Dipendenti pubblici basta smart working - QdS

Dipendenti pubblici basta smart working

Carlo Alberto Tregua

Dipendenti pubblici basta smart working

sabato 13 Giugno 2020

Questa epidemia è stata una pacchia per i dipendenti pubblici. Con la scusa dello smart working, a casa quattro quinti di essi, ma senza compiti da svolgere in base ad una programmazione che dovrebbe sempre esserci nella Pubblica amministrazione e dei cui risultati dovrebbero rispondere i dirigenti di vario livello.
In Sicilia è addirittura scoppiato lo scandalo di 1600 dipendenti Regionali cui è stato consentito di rimanere a casa in “esenzione di lavoro”. Il che significa che sono stati mesi senza lavorare pur ricevendo regolarmente lo stipendio. La pacchia non è ancora finita perché non risulta che essi siano ritornati al lavoro.
A parte i sopradetti dipendenti, la Regione ha consentito di far restare a casa forse altri dieci mila dipendenti e dirigenti con la conseguenza che la scassata macchina pubblica, già fortemente deficitaria, ha finito col fermarsi del tutto.
Un disastro sul disastro, di cui tante persone hanno approfittato, non vergognandosi del danno creato a cittadini e imprese.
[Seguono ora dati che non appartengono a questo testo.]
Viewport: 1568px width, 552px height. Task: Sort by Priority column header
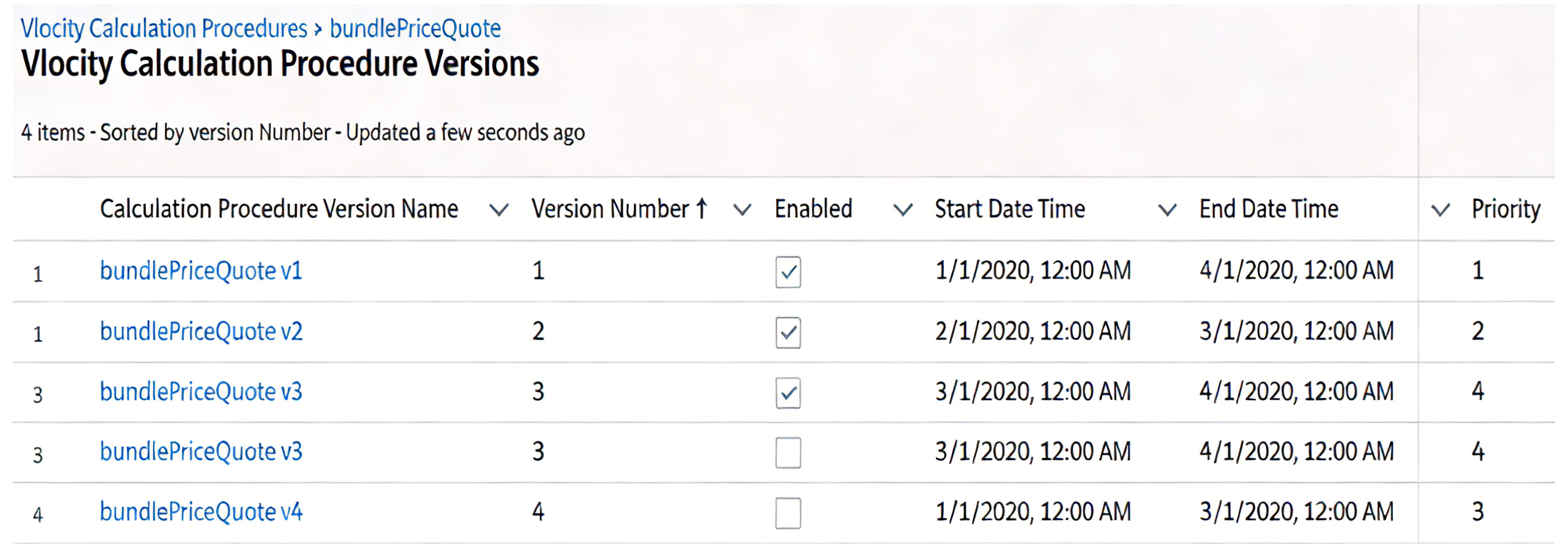coord(1505,209)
Ora è urgente che tutti i dipendenti pubblici, non solo regionali e comunali, tornino dietro le loro scrivanie e ricomincino il loro tran tran, che non è certo efficiente, ma almeno qualcosa produce.
L’attività di dirigenti e dipendenti pubblici non è misurata da alcun indice di produttività, cosicché è del tutto indifferente se alcuni di essi raggiungano risultati buoni e, in qualche caso, eccellenti ed altri invece non raggiungano alcun risultato.
Com’è noto, la produttività è soggetta ad alcuni indici e dati: in primo luogo, sono fissati gli obiettivi da raggiungere; in secondo luogo, vengono determinati i tempi per raggiungere tali obiettivi. Il rapporto fra obiettivi e tempi di conseguimento dei risultati delinea una qualche produttività.
Poi vi è la fase dei controlli, essenziale per confrontare i risultati con gli obiettivi e determinare quanta parte di questi ultimi sia stata realizzata e si sia concretizzata.
Ma, ci chiediamo da decenni, l’attuale sistema pubblico nazionale e locale è attrezzato per seguire questa metodologia utilizzata in tante parti del mondo, ma non nel nostro Paese? A noi non sembra.
La produttività di dirigenti e dipendenti pubblici dovrebbe essere presa a base della remunerazione fissa ed anche variabile sotto forma di premi. Quest’ultimi, invece, vengono erogati a pioggia e a tutti, senza tener conto dei risultati.
È ovvio che i sindacati, che rappresentano il pubblico impiego, tendano al livellamento verso il basso, non vogliono inserire alcune variabili di merito e si rifiutano fermamente di consentire graduatorie fra chi è più bravo e chi è meno bravo.
Si capisce la posizione di codesto sindacato: siccome la maggior parte dei loro associati non gradisce l’attività produttiva, ecco che tale mentalità si riflette nei rappresentanti.
Tutto ciò accade perché la classe politica è debole, inefficiente ed incapace di perseguire l’interesse generale. I ministri della Pubblica amministrazione, che hanno sempre promesso di fare riforme, non solo non le hanno fatte, ma qualcuna di essa ha riformato la forma ma non la sostanza, cioè non ha inserito i valori di merito e responsabilità.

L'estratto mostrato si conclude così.